Le minacce ai calciatori della Nocerina, con l’annessa farsa dei finti infortuni e della partita sospesa, forse hanno mosso lo stagno. «Abbiamo perso tutti. Col senno di poi avremmo dovuto gestirla meglio. Non si può arrivare un minuto prima della partita e decidere. È facile dire che non si doveva giocare. È dura, quando non puoi fare il tuo lavoro. Da allenatore, se avessi due figli che vanno a scuola, forse non lavorerei in quella à.

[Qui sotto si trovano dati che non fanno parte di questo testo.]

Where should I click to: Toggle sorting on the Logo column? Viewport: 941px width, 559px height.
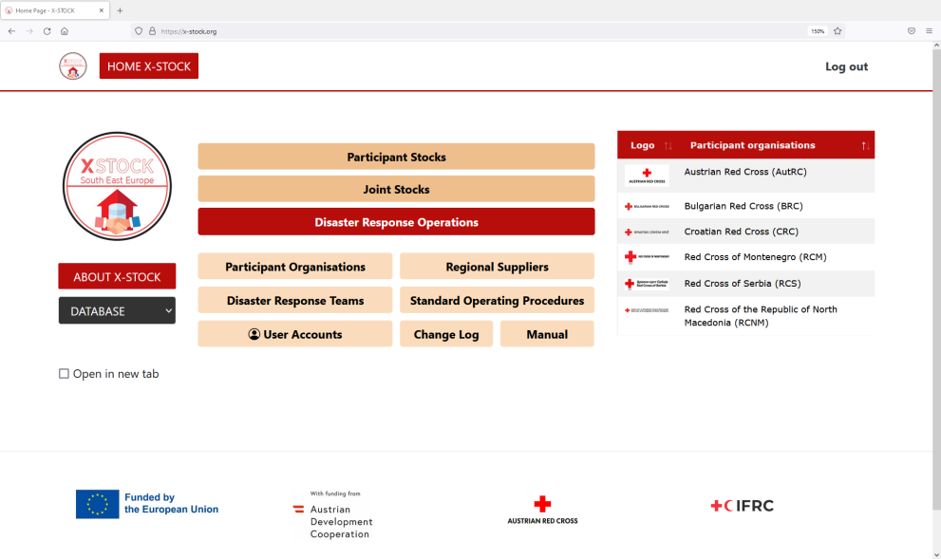(x=668, y=144)
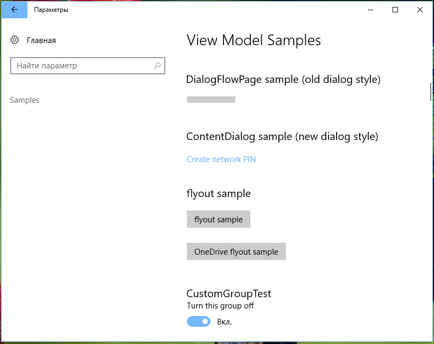Click the CustomGroupTest section heading
434x344 pixels.
229,293
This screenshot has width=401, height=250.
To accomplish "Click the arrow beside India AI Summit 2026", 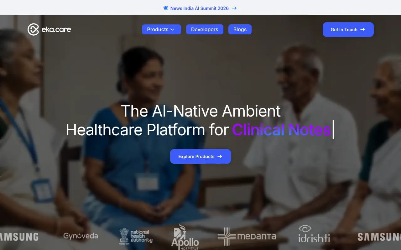I will 234,8.
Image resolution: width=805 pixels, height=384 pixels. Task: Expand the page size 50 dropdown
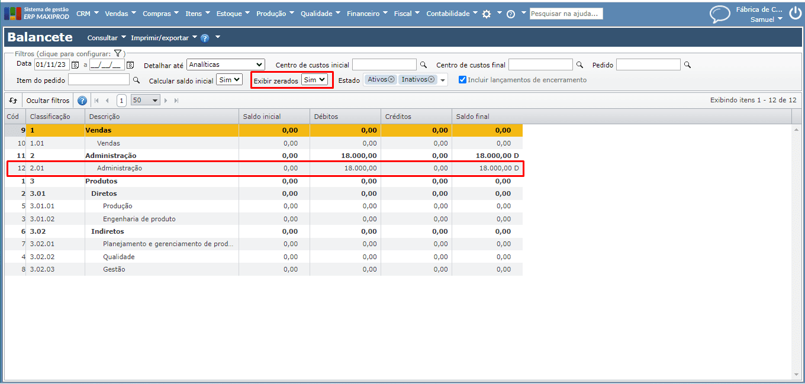[x=146, y=101]
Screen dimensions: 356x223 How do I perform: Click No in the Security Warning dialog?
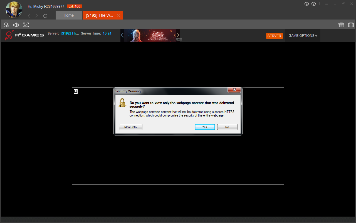227,127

Non è un mondo civile». Ma il ct non condivide l’equazione tra ultrà e delinquenti. «Delinquente è chi, come a Nocera, si è messo la maglia da ultrà senza esserlo. Gli ultrà sono quelli che vanno prima allo stadio, preparano le coreografie, fanno collette per chi ha bisogno. Una percentuale bassissima approfitta di certe situazioni per usare il potere e minacciare. A Firenze abbiamo fatto prevenzione e in cinque anni non è successo nulla ». Ma nulla, in senso opposto, è accaduto anche dove la prevenzione si è tentata, come appunto prima del derby campano di Lega Pro, con gli incontri nelle scuole organizzati dall’Aic. In 17 anni, come dimostra un’inchiesta del ‘96 di Repubblica sulla violenza nell’allora serie C, tutto è rimasto come quando il Grilli veniva invitato con la pistola a non parare o il centravanti Di Baia doveva trasferirsi perché la moglie veniva minacciata al supermercato o alcuni calciatori, al Sud, ricevevano da emissari del club il “consiglio” di rinunciare a parte dello stipendio. «La media delle denunce di minacce gravi, in Lega Pro, rimane ancora di 4-5 a stagione ». Il dato dell’Aic non tiene conto di chi per paura non sporge denuncia. E rafforza l’allarme di Prandelli.